Wharton MENA Conference: A sustainable MENA hinges on entrepreneurship

The key moving forward, however, lies in the region’s youth, which represents over 28 percent of the population with a pool of 108 million people aged between 15 and 29.
by Georgi Azar

11 April 2019 | 12:48

Source: by Annahar

  • by Georgi Azar
  • Source: Annahar
  • Last update: 11 April 2019 | 12:48

From left to right: Omar Darwazah, Hani Enaya, Henri Asseily, Zach Finkelstein and Ramy Adeeb speaking on the 'The VC Funding Environment in MENA: What to expect panel' pn Saturday, April 6, 2019 (HO)

BEIRUT: In the midst of social, political and economic flux, a prosperous and sustainable MENA rests on the region’s ability to adapt to technological changes while fostering a vigorous entrepreneurship eco-system.

“New perspectives and models of collaboration to harness the wave of technological transformation will support a sustainable and prosperous future,” Ramy Matar, a Wharton MBA candidate told those gathered at the 8th Annual Wharton Middle East and North Africa Conference.

The conference, held at the Sofitel in Center City, Philadelphia over the weekend, brought together prominent business and industry leaders for a round of discussions, panels and keynote speeches to explore trends in entrepreneurship, innovation, investment, and policy-making.

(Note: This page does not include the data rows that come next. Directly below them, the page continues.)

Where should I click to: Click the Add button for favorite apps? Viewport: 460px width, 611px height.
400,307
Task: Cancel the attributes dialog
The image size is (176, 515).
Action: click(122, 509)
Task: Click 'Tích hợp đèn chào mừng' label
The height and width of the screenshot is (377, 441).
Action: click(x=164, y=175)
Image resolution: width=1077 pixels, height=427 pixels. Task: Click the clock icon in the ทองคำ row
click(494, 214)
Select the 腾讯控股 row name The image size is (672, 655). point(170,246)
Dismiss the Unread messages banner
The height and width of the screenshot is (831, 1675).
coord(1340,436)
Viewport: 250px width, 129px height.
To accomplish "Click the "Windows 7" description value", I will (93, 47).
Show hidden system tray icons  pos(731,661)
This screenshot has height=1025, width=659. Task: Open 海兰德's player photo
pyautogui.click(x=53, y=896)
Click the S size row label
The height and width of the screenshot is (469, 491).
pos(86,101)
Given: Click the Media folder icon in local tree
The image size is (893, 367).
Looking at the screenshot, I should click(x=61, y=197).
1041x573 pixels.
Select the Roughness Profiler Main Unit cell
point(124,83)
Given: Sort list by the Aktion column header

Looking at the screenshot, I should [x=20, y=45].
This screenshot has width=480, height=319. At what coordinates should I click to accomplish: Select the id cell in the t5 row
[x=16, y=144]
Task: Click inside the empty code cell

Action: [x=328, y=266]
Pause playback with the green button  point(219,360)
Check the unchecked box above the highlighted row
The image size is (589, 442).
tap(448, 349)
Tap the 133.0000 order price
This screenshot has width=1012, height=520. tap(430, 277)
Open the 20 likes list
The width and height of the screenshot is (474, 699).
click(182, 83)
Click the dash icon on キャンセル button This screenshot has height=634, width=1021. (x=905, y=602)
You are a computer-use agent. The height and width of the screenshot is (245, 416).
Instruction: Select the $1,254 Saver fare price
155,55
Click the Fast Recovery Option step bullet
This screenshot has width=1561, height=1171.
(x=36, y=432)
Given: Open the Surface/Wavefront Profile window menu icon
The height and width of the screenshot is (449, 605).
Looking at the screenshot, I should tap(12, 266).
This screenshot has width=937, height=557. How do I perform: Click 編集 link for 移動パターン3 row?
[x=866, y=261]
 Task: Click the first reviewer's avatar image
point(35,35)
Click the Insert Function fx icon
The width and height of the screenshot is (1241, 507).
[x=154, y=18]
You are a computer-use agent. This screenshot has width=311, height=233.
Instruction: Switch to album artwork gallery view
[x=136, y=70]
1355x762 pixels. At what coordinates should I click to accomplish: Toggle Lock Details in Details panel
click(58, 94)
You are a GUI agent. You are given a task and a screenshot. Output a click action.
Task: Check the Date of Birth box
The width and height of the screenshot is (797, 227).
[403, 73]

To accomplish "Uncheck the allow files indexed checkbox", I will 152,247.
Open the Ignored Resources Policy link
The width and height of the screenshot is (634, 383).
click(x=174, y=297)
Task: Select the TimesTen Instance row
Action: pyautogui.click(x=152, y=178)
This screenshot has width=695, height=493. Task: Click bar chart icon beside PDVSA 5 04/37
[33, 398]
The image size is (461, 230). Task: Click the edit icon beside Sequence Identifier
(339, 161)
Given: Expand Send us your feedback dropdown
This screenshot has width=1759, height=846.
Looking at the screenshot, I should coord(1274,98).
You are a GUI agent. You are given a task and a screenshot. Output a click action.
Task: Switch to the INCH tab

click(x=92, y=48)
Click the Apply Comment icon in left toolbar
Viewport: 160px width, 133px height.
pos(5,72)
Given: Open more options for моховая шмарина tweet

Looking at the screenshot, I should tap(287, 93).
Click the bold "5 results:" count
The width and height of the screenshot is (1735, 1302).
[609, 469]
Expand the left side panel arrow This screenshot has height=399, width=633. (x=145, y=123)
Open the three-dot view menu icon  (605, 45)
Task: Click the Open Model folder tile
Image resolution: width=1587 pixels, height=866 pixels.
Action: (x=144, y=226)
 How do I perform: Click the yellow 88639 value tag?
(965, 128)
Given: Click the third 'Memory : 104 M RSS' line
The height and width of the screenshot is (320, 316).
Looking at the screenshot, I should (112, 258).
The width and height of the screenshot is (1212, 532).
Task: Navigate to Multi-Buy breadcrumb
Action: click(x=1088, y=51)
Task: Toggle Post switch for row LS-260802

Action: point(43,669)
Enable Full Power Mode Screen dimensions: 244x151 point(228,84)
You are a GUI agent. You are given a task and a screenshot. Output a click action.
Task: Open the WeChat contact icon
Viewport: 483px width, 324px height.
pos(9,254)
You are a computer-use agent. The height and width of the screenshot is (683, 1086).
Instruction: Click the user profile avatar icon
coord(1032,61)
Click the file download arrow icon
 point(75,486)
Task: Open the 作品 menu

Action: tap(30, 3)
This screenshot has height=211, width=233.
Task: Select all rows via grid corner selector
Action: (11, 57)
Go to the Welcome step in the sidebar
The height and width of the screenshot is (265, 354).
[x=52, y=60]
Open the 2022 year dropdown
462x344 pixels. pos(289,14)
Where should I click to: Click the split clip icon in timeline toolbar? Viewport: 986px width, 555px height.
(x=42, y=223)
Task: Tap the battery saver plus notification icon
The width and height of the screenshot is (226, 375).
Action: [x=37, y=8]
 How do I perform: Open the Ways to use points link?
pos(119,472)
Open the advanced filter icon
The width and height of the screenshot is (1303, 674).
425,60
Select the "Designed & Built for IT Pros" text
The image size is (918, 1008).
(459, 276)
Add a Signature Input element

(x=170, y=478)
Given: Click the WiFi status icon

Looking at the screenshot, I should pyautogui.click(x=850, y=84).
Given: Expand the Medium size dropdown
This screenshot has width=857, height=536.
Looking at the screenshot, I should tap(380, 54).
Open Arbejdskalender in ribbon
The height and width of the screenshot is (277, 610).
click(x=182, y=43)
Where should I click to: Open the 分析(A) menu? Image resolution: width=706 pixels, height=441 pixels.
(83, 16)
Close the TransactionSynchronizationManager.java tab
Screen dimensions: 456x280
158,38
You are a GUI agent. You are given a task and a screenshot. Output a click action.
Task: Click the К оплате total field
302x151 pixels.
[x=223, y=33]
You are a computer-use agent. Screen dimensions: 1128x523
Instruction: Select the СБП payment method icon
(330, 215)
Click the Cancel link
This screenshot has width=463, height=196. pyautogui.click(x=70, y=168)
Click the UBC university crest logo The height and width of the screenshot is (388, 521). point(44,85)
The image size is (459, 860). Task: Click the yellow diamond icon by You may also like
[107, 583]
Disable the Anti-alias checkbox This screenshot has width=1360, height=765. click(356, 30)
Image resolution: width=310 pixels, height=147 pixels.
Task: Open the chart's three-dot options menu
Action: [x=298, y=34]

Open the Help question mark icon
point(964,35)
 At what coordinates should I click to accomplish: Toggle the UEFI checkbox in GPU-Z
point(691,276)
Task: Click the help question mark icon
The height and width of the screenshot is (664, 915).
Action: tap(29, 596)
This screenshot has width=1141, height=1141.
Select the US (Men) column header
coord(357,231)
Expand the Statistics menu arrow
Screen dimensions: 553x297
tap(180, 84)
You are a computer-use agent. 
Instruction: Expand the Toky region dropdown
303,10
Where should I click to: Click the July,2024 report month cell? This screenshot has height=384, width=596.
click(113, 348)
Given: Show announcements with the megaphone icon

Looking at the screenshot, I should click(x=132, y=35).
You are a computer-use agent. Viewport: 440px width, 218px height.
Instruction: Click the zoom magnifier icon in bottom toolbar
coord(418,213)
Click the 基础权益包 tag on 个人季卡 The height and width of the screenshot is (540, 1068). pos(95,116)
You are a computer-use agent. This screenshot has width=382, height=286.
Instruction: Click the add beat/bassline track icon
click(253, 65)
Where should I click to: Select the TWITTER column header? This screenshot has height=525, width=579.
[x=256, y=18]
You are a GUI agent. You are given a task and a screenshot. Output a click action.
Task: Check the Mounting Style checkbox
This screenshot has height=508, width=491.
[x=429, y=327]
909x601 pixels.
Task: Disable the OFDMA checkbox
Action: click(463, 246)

Matar, acting as the conference’s co-chair, acknowledged that the region faces many challenges, from political and social unrest to an ever-changing economic landscape.

The key moving forward, however, lies in the region’s youth, which represents over 28 percent of the population with a pool of 108 million people aged between 15 and 29.

The largest number of young people to transition to adulthood in the region's history holds the key to driving sustainable development and inclusive growth in the region, Matar said.

Talented youth, coupled with a healthy and vibrant Venture Capital ecosystem, have the ability to propel the region to new heights. This much is evidenced in the $893 million raised by 366 entrepreneurs in 2018, capped off by the first unicorn exit after the sale of cab-hailing app Careem to Uber last month.

VC funding has made rounds in recent years, booming in the UAE, Egypt, and Lebanon, the top three transaction hubs respectively.

The UAE alone accounted for 70 percent of the amount invested in 2018, while Egypt saw its number of deals increase by seven percent to reign in 22 percent of transactions made. Lebanon, meanwhile, managed to retain its spot despite a four percent drop in transactions year on year.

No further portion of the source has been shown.